The hepatitis B virus (HBV) X protein (HBX) plays a key role on epithelial-mesenchymal transition (EMT) of hepatocellular carcinoma (HCC). We found that HBX could interact with vimentin, a molecular marker of EMT, to inhibit the ubiquitination of vimentin, enhance the stability of vimentin and promote it expression. Skeleton protein LASP-1 is found to be involved in the interaction of HBX and vimentin and participate in EMT of HCC. Furthermore, inhibiting the expression of LASP-1 could weaken the interaction between HBX and vimentin and decrease the expression of vimentin in HCC cells. These results suggest that HBX could interact with vimentin via LASP-1, and the ubiquitination and stability of vimentin mediated by HBX is dependent on LASP-1, to promote the EMT of HCC cells. The project intends to construct the expression vectors and associated mutation vectors of HBX, LASP-1 and vimentin, to find the key binding sites of each proteins with co-immunoprecipitation and other assays. To further explore the mechanism of interaction of HBX with vimentin via LASP-1 to inhibit the ubiquitination of vimentin, increase the stability of vimentin and facilitate the EMT of HCC cells.
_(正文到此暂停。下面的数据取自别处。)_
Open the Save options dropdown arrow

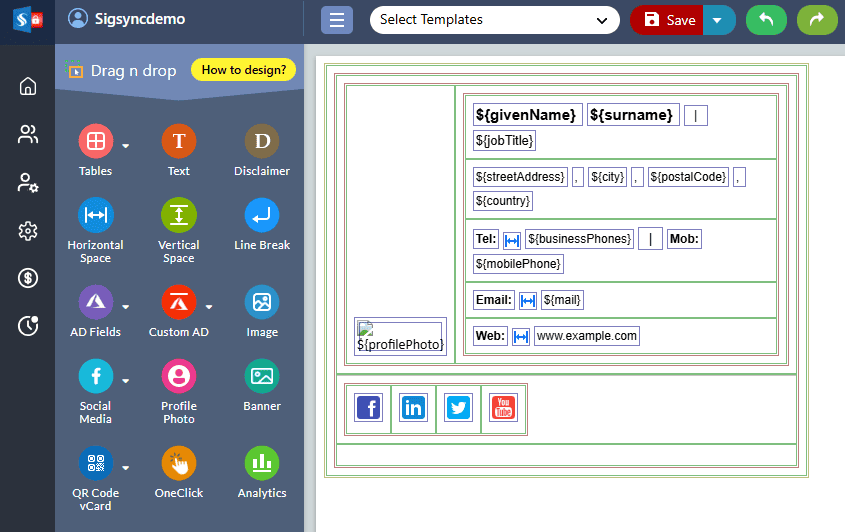point(719,20)
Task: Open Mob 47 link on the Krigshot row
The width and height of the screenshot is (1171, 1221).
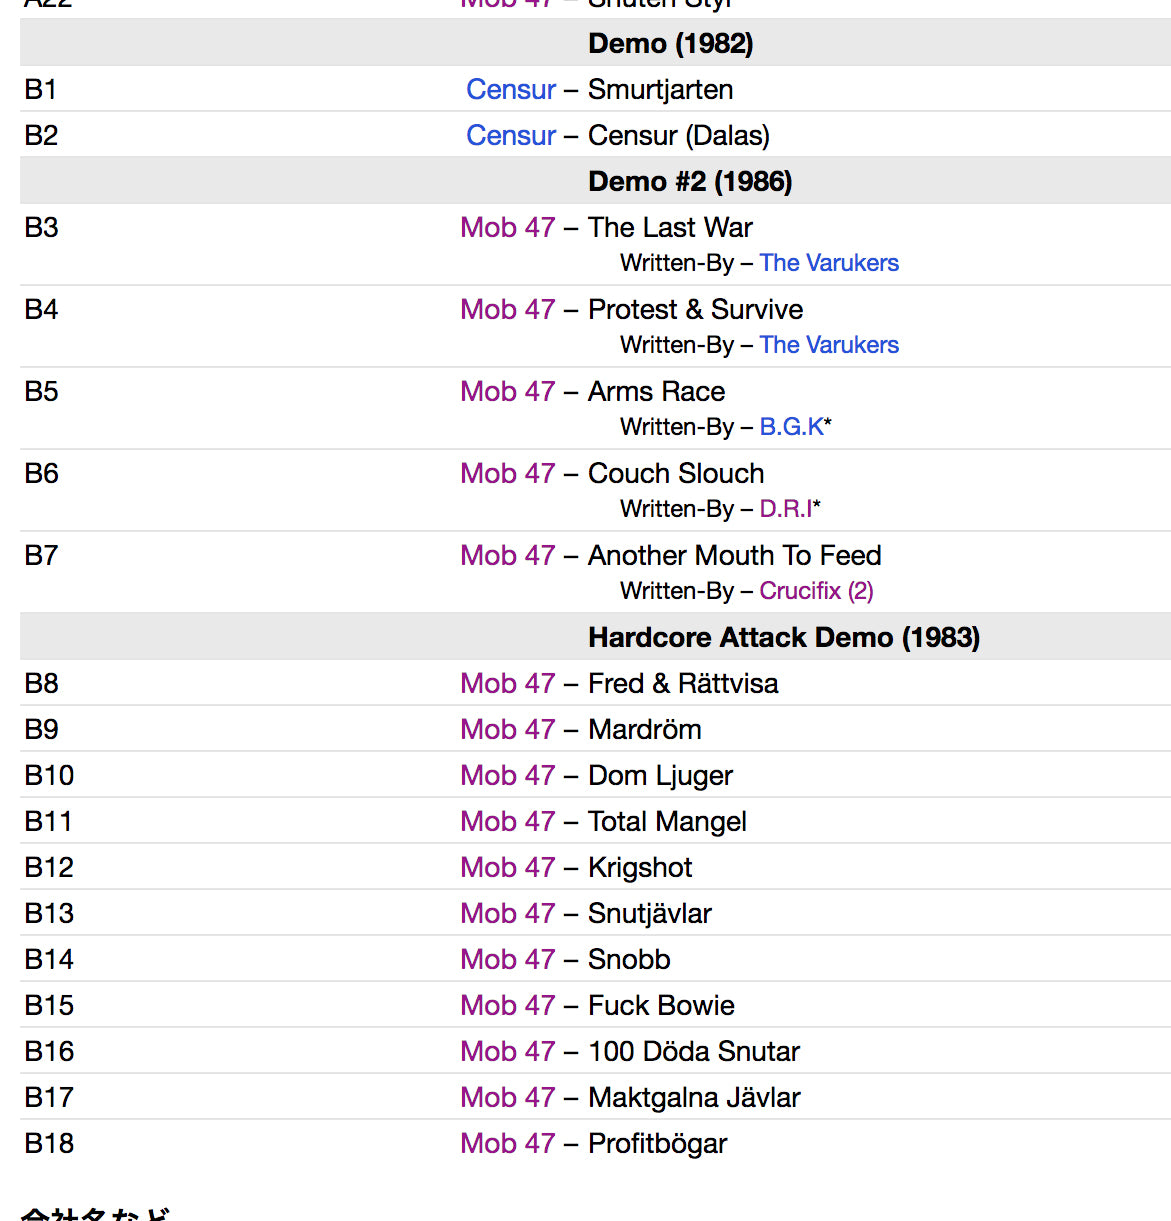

This study will provide useful ideas for targeting EMT in HBV-related HCC.

乙肝病毒（HBV）X蛋白（HBX）对肝癌细胞的上皮间质转化（EMT）起关键作用。申请者发现HBX在致肝癌细胞EMT的过程中能够与EMT分子标志vimentin相互作用，导致vimentin泛素化降低、稳定性增强、表达量增加。并且骨架蛋白LASP-1可与HBX、vimentin相互作用参与肝癌细胞的EMT；抑制LASP-1的表达可显著减弱HBX与vimentin的相互作用及vimentin的表达，提示HBX可通过LASP-1与vimentin相互作用，介导vimentin的泛素化和稳定性，促进肝癌细胞的EMT。本项目拟构建三种基因的表达载体及突变载体，采用免疫共沉淀等实验，明确HBX、LASP-1和vimentin相互作用的关键作用位点；并深入探讨HBX通过LASP-1抑制vimentin泛素化、增强其稳定性，促进肝癌细胞的EMT的分子机制，为开发靶向EMT的HBV相关肝癌治疗提供有益思路。

乙型肝炎病毒（hepatitis B virus, HBV）的慢性感染是导致肝癌发生发展的重要原因。目前的研究表明，HBV X蛋白（HBX）与HBV相关性肝癌的上皮间质转化（Epithelial mesenchymal transition, EMT）密切相关。vimentin蛋白是一种EMT相关的分子标志。然而vimentin在HBX介导的肝癌发生发展中的作用及相关的分子机制尚不明确。在本研究中，通过western blot和免疫组化等方法，我们发现，相对于对照细胞和癌旁组织，vimentin蛋白在HBX阳性肝癌细胞和HBV相关的肝癌组织中的表达显著增加；并且在HBV相关的肝癌组织中，vimentin蛋白与HBX的表达显著相关。分子功能上的研究表明，vimentin参与HBX介导的肝癌细胞的EMT、增殖和迁移。对其进一步的研究发现，在细胞水平，HBX可通过LASP1蛋白促进vimentin蛋白的表达，介导肝癌细胞的EMT。在组织水平，LASP1蛋白与vimentin蛋白在肝癌组织中的表达显著相关。相关的分子机制的研究表明，在肝癌细胞中，HBX可以直接与vimentin和LASP1蛋白相互作用，并且依赖于LASP1，HBX能够通过保护vimentin蛋白免受泛素蛋白酶体途径介导的蛋白质降解，从而提高vimentin蛋白的稳定性，促进vimentin蛋白的表达。综上所述，依赖于LASP1，vimentin蛋白在HBX介导的肝癌细胞的EMT及相关细胞功能异常中发挥重要的作用，vimentin及其调控蛋白LASP1可能成为HBV相关肝癌的治疗的潜在分子靶点。